Roma, 15 lug. (askanews) – “Le banche in Italia fanno più della loro parte, per senso di responsabilità, per la lotta costante ad ogni forma di illegalità, per gli interventi di solidarietà a famiglie e imprese innanzitutto per le calamità naturali, per il sostegno diretto e indiretto alle esigenze sociali e con livelli di tassazione superiori a quelli dovuti per l’art. 53 della Costituzione”. Lo ha sottolineato Antonio Patuelli, presidente Abi, nel corso del suo intervento all’assemblea annuale dell’Associazione bancaria italiana.

“Le banche – ha proseguito – hanno affrontato ogni tipo di crisi, hanno applicato in Italia tante riforme e hanno fatto in questi anni continui, ingenti rafforzamenti di capitale e riorganizzazioni più che in altre parti d’Europa, con il costruttivo ruolo dei sindacati dei bancari”.

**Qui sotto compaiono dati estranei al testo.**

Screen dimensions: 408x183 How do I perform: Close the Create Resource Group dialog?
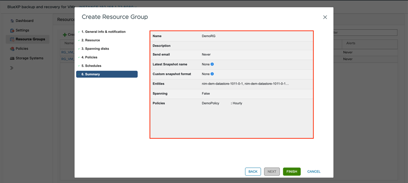coord(325,17)
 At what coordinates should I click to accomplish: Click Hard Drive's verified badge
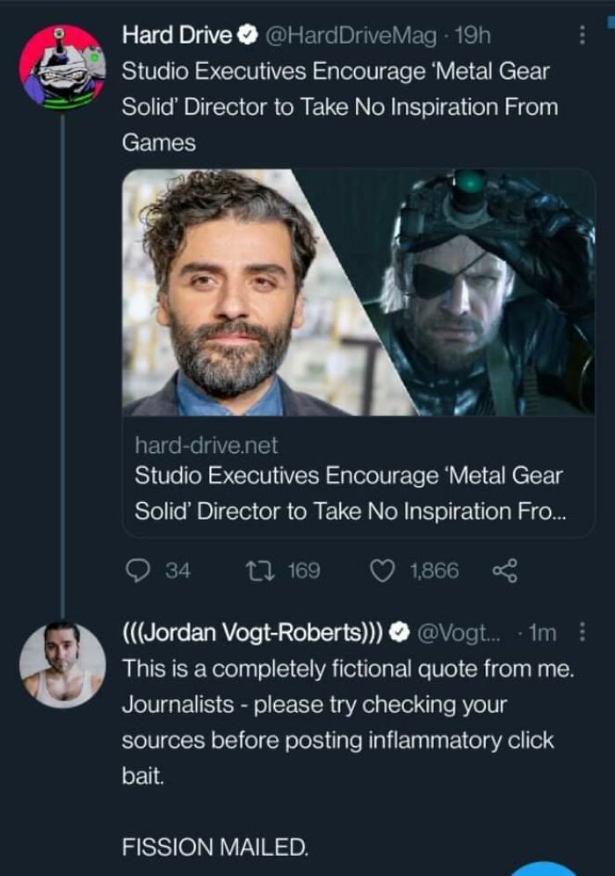tap(248, 36)
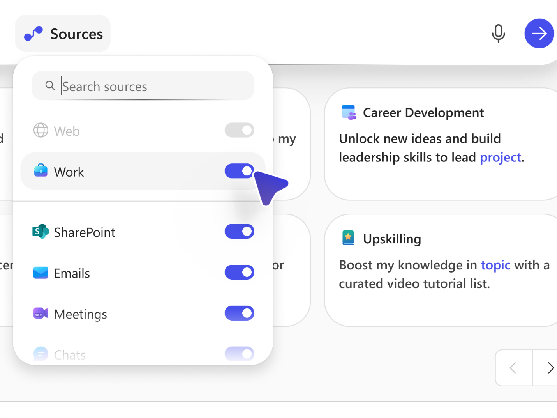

Più in generale, “basso debito pubblico e banche sane, solide e rispettate sono indispensabili per la stabilità finanziaria, lo sviluppo e per ancor migliori rating internazionali che l’Italia merita”, ha proseguito.

“Apprezziamo – ha detto – quanto sostenuto dal Governatore della Banca d’Italia Fabio Panetta al Forex: ‘la solidità raggiunta dalle banche italiane costituisce oggi un elemento di stabilità per l’Italia. Traducendola in sostegno agli investimenti, all’innovazione e alla diffusione delle tecnologie digitali, gli intermediari forniranno un apporto fondamentale alla crescita della nostra economia’”.